■ **Your instructions**: Each line in the records that mentions the word "computer" needs to be listed.

■ **Extracted data**:
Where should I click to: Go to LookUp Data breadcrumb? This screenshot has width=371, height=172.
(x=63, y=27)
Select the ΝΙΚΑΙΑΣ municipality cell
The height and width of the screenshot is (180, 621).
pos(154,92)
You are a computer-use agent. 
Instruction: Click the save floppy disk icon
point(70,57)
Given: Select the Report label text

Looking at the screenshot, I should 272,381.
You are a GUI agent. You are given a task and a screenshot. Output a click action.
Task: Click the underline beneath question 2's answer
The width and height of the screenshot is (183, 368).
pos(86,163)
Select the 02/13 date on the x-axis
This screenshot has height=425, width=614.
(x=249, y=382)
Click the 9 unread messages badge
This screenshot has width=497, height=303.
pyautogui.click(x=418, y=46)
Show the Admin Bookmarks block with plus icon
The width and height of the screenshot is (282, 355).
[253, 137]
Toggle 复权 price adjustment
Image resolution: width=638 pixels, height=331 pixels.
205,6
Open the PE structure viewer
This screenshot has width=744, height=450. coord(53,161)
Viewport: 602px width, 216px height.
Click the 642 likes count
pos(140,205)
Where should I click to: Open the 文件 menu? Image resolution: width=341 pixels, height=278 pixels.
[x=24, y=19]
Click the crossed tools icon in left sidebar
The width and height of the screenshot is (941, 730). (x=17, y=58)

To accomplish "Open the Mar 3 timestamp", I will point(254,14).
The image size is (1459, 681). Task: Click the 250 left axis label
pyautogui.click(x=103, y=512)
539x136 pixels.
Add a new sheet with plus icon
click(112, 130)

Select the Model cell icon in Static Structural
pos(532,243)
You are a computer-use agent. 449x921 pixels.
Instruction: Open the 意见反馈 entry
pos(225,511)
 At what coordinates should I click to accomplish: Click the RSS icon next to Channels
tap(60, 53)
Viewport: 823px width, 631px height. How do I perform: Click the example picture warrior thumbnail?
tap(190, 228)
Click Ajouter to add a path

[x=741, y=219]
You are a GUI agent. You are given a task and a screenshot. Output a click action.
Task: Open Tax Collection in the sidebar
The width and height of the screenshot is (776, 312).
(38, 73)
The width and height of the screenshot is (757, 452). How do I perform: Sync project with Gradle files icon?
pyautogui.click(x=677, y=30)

■ **Task answer**:
You are a computer-use agent. 
You are a computer-use agent. 449x921 pixels.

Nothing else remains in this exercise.